I took the time to read the study, only to find that they appeared to have linked any breastfeeding at all with increasing a child’s risk of allergy.

The first problem I found with their published study was the authors’ claim in their introduction that:

“an increasing number of studies have implicated breast feeding as a cause of the increasing trend in nut allergy”.

Really? They made three citations to support this claim.

A single case report of an exclusively breastfed infant who had had an allergic reaction to peanuts.

  1. A study from 1986 on food allergy and maternal diet.
  2. A study from 1999 on exposure to peanuts in utero and during infancy.

I have a few brief points to make on those citations:

  1. A case report on a single infant is not a study that can be cited in support of a massive, population-wide increase in food allergies among children.
  2. 1986 was 26 years ago. If the authors have to reach that far back, they are probably having a hard time finding studies that support their case.
  3. Even 1999 was 13 years ago. See point 2. (And you feel old now, don’t you!)

It is hard to believe that the roughly 10-fold increase in specialist referrals for food allergy and fivefold increase in hospital referrals for food-related anaphylaxis that occurred in Australia over the last decade or so has been matched by comparable increases in the rate of breastfeeding or maternal consumption of peanut products. It’s implausible.

Speaking of implausible, here’s one more thing that jumped out at me that there was something off with the data in this study:

32% of parents reported breastfeeding exclusively for the first 6 months.

This is more than twice the actual rate of exclusive breastfeeding in Australia (around 14-15%), which suggests that participants misunderstood the question, or weren’t entirely truthful. The rate of exclusive breastfeeding in the ACT is higher, but nowhere near that much higher! This point should have been addressed by the authors but wasn’t.

They also give credence to the idea that part of the increased incidence in food allergies may be due to increased consumption of peanuts and peanut products by mothers and mothers-to-be, an idea I thought had been pretty well discarded by now.

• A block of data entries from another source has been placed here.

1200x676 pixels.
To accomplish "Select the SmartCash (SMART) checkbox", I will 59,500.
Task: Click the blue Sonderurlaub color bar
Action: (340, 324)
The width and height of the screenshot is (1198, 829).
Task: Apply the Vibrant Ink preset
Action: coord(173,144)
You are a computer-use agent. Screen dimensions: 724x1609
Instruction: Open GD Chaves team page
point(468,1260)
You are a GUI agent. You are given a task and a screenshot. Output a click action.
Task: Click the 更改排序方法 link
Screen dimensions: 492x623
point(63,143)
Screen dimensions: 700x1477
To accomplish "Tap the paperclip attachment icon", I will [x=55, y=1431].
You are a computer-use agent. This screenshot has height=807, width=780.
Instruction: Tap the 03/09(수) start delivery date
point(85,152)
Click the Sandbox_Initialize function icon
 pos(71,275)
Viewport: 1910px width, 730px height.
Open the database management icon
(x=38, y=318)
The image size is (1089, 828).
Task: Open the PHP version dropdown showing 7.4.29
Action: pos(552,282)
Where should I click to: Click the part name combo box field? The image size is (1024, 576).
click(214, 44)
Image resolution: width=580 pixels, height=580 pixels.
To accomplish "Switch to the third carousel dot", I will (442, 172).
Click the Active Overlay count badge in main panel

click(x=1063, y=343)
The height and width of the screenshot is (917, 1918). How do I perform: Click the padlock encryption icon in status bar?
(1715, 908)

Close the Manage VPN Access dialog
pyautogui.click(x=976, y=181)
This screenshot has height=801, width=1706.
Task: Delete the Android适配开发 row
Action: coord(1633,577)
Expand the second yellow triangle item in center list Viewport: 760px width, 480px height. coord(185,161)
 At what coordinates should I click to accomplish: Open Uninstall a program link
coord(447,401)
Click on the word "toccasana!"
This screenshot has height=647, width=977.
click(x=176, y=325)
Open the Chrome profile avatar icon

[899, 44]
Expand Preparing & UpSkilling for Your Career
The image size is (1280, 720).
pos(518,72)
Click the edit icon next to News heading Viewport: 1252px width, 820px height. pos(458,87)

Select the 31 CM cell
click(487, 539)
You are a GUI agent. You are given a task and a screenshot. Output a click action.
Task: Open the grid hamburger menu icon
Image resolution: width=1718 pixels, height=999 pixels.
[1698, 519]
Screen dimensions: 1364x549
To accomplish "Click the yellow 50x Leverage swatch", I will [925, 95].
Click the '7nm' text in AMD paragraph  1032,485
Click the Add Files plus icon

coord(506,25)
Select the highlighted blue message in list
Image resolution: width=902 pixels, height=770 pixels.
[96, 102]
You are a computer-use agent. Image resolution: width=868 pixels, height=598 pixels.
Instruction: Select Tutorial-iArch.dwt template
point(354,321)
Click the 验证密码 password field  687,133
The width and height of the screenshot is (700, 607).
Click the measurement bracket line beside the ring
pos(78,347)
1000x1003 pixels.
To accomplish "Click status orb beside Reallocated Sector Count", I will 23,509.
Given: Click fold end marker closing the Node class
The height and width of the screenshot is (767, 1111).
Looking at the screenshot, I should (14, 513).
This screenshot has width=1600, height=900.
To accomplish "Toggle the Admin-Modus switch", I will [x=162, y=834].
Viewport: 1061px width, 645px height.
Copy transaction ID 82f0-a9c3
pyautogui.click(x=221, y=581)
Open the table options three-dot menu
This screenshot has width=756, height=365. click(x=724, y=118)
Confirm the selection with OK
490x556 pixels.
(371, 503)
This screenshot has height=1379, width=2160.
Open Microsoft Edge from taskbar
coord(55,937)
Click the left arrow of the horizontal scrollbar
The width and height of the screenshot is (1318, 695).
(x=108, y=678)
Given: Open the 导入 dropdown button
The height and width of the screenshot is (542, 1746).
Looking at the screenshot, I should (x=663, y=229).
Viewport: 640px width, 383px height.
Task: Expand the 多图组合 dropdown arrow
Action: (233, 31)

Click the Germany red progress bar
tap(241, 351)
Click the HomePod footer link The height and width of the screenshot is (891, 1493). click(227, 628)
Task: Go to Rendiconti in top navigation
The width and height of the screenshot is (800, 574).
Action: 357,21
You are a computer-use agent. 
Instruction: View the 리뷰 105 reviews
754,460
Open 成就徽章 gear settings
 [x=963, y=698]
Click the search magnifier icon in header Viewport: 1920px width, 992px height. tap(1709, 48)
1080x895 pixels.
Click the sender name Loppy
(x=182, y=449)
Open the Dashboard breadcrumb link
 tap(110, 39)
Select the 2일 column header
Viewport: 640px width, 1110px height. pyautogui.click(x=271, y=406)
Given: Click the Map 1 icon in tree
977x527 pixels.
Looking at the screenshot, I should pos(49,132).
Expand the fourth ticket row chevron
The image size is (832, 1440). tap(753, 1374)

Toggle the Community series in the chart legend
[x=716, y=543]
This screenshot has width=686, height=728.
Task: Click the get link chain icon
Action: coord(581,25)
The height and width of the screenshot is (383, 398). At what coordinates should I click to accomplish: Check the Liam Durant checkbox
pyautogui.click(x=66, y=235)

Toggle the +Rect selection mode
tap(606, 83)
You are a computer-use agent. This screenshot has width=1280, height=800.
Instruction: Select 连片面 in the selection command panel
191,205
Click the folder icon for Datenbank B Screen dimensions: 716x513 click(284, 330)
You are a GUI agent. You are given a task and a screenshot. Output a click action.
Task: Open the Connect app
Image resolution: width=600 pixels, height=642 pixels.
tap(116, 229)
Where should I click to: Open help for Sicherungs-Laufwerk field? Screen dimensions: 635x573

Then I saw this quote from one of the study authors in the ABC’s report on their website:

“What we have uncovered is that from a biological point of view, there are risks for breastfeeding if women eat nuts during breastfeeding and probably during pregnancy,” he said.

“It is probably little fragments of nuts, proteins from nuts that mum had been eating. It is not the breast milk itself, it is the other very microscopic amounts of proteins and so on that you get from eating nuts.”

What he should have said was that from a statistical point of view, this study points to an increased risk of allergy among breastfed babies in Australia. And their (retrospective) study had nothing to do with studying proteins in breast milk.

The response from the Australian Breastfeeding Association reported in the ABC’s article bordered on incoherent and did nothing to highlight problems with the study’s findings. I really hope they can come up with something a bit better and actually have it reported.

I don’t think we will have to wait long for a proper analysis of this study. Until then we will have to put up with the media fear-mongering among new parents, with headlines implying that breastfeeding may increase the risk of potentially fatal peanut allergies. That’s a real shame.